Read the article here.
Here is the juicy first paragraph:
Country club dues, gym memberships and personal assistants. Home security systems, chauffeur service and parking. And, of course, all those private jets to ensure the comfort and safety of the boss.
ERGGGG. I need a personal assistant. And I don’t even use the gym at the school where I work, because faculty and staff must pay a hefty fee, almost equal to the cost of local gyms.
And another juicy tidbit here.
[Note: when I click on the links they don't work; so you may have to copy/paste. Help!
Edit: Links should be working now.]
There may well be a slippage in the appeal of Wall Street careers as the pay differential with other professions declines. Over the years, for example, there was a big increase in the percentage of graduates of Harvard who went into finance. Two Harvard economists, Lawrence F. Katz and Claudia Goldin, studied the career choices of undergraduates since the 1960s, finding that the share entering banking and finance rose from less than 4 percent to 23 percent or so in recent years.
Surveying graduates from the 1960s through the 1990s, they found that Harvard graduates who chose careers in finance made three times the pay of their peers, adjusting for grade-point averages and test scores.
“We see a huge shift into finance over the years, and Harvard students clearly respond to economic incentives,” Mr. Katz said. “I certainly don’t think it was a pure love of finance that drove people into the field.”

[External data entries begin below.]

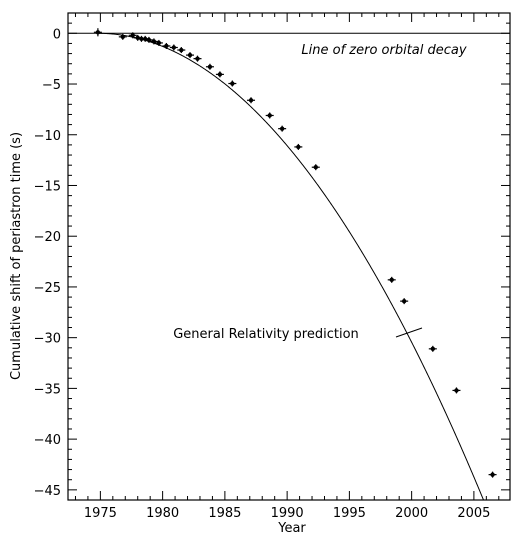 The height and width of the screenshot is (535, 517). What do you see at coordinates (48, 390) in the screenshot?
I see `y-tick-label: −35` at bounding box center [48, 390].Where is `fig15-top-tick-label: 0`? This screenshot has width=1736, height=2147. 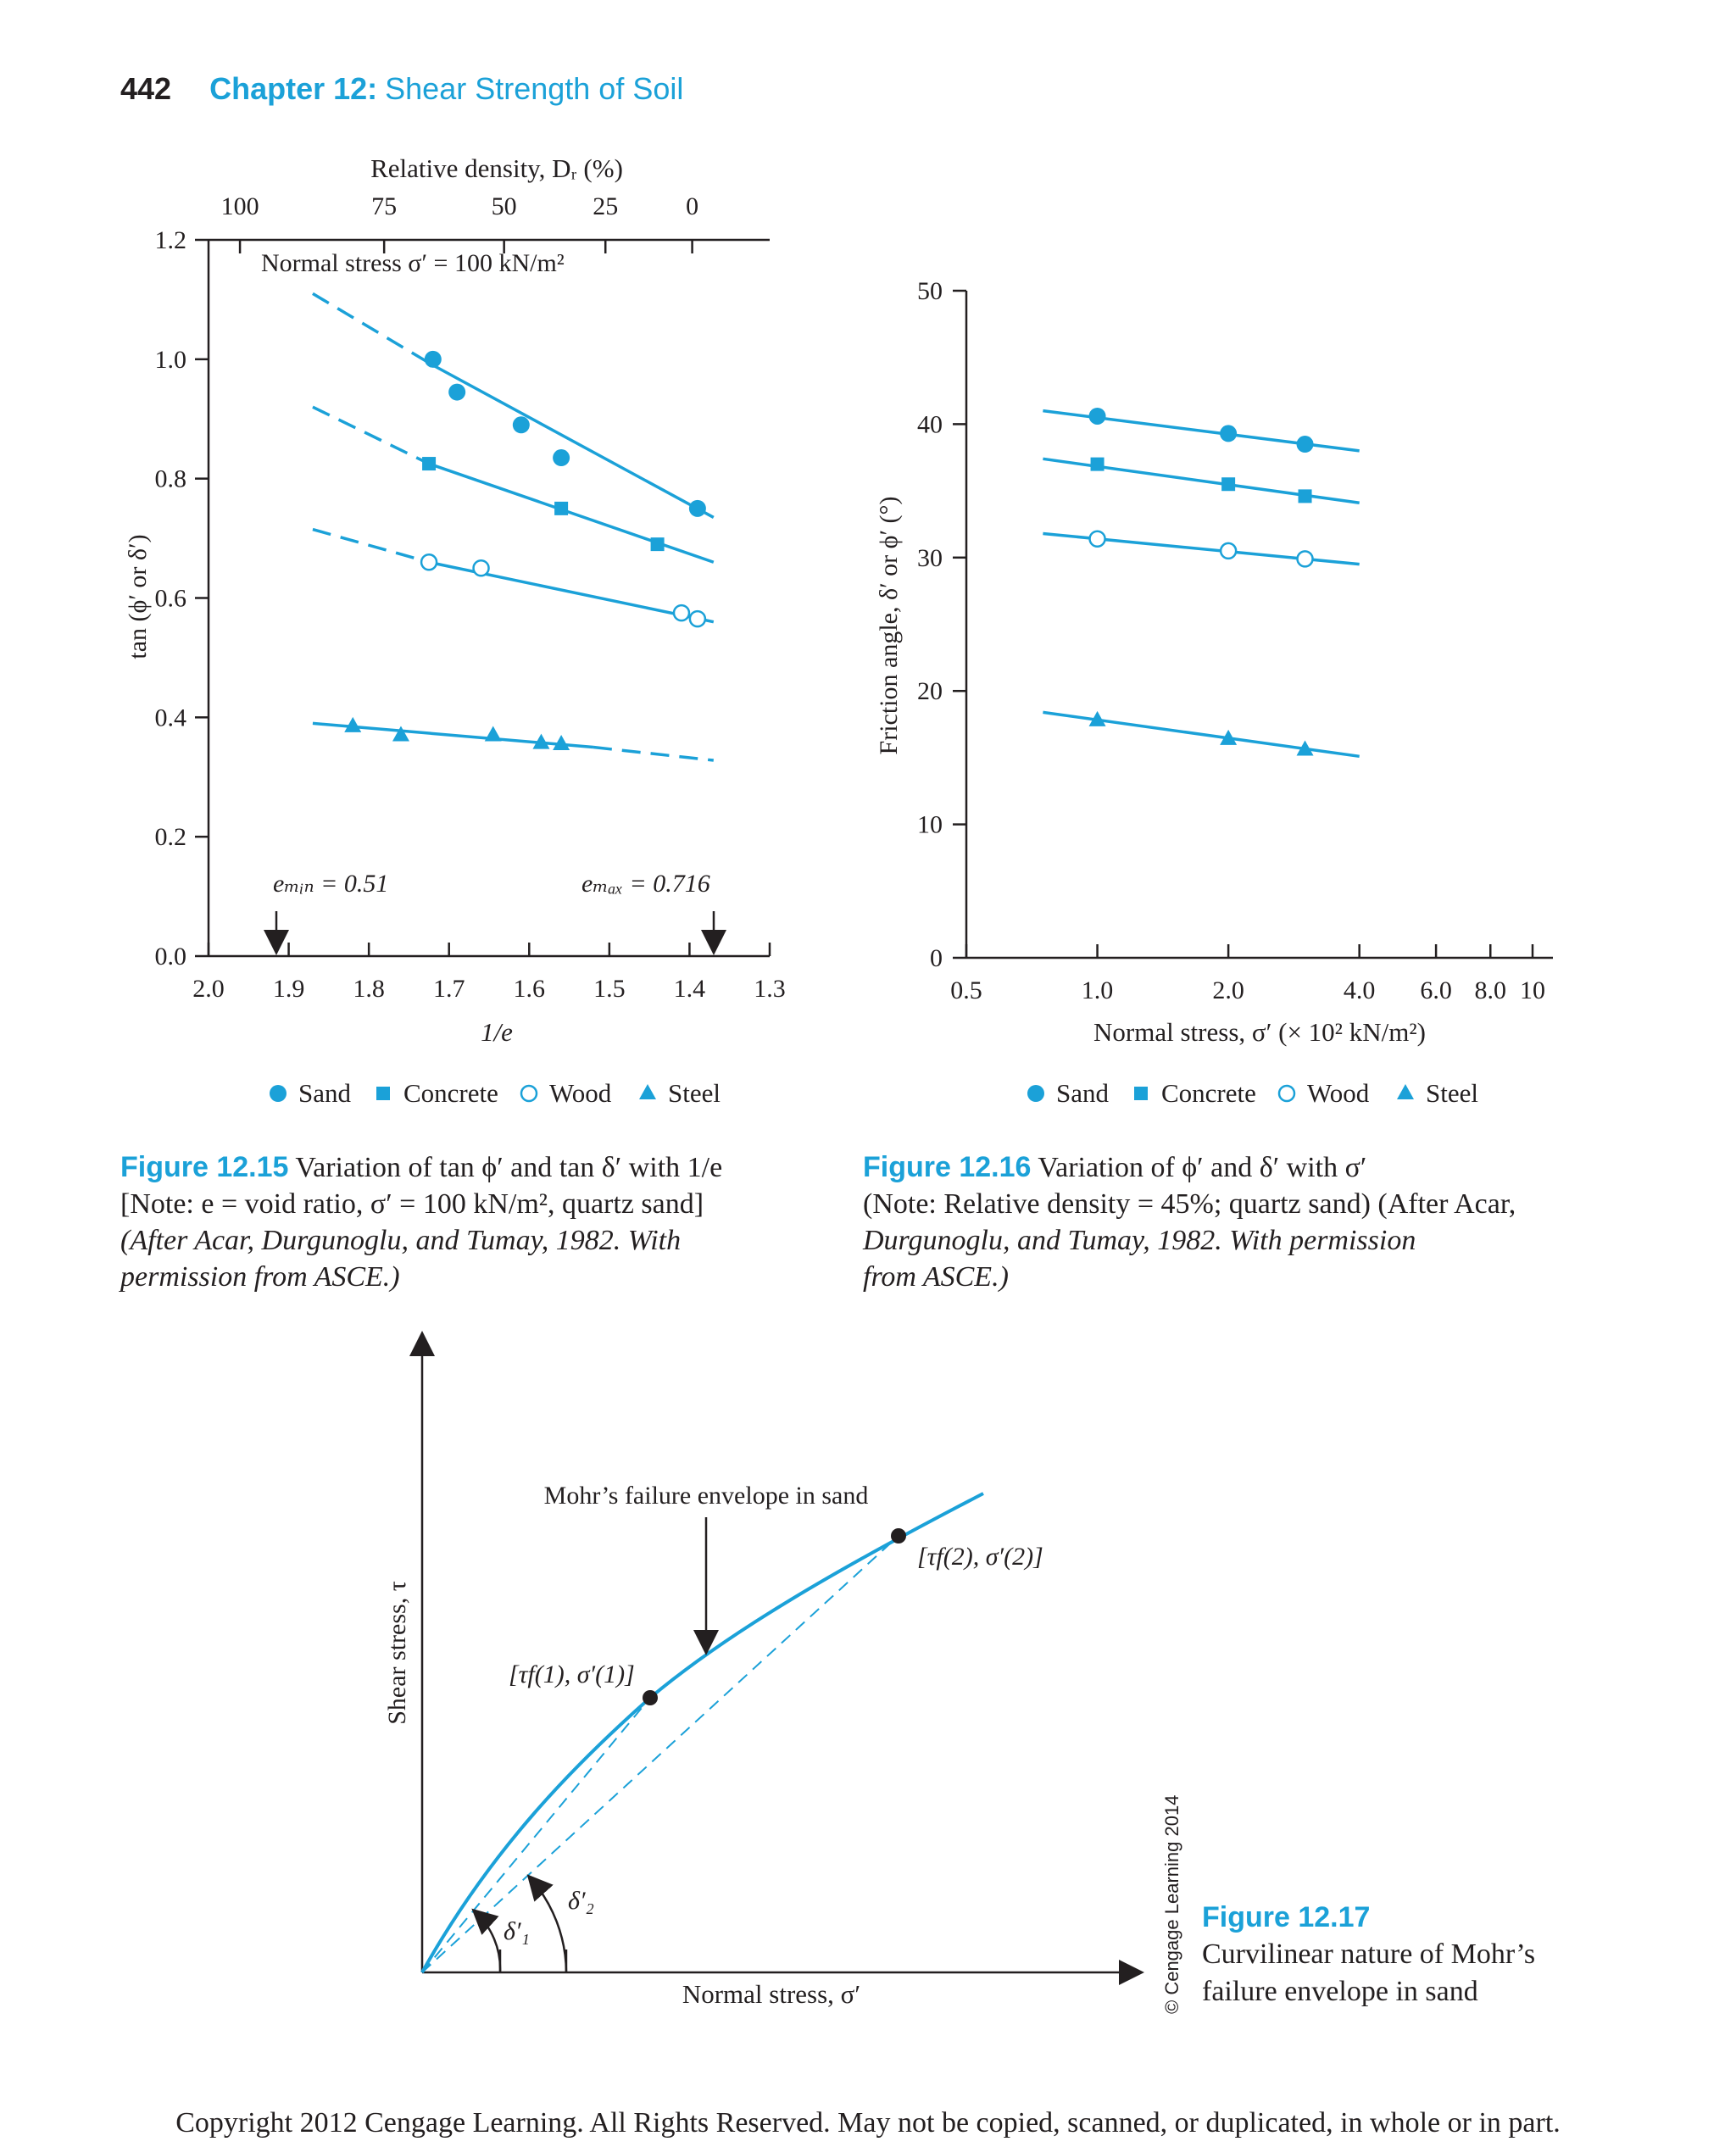 fig15-top-tick-label: 0 is located at coordinates (692, 206).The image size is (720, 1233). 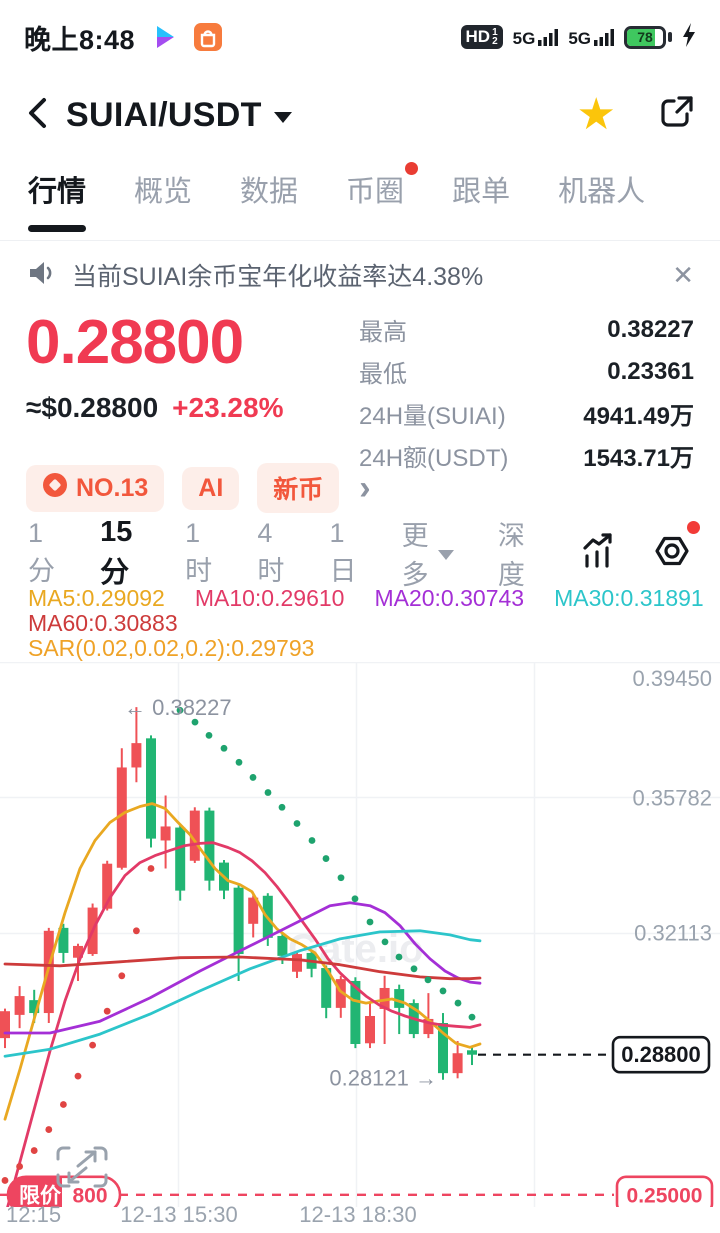 What do you see at coordinates (82, 1167) in the screenshot?
I see `expand-fullscreen-icon` at bounding box center [82, 1167].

When I reported the gist of this to Mr. Dr. Frugal Scholar, who was sitting in a comfy chair reading Thoreau for a course, he said, “Oh, I guess maybe people go to Harvard out of career ambition rather than out of intellectual interests.”
Do you agree with that?
And what do you think, dear readers, about all the finance in the news? Should we just tune out? Or go “Ergghhh.”
And, really, we're so lucky to be able to sit in comfy chairs and read wonderful books as part of our job.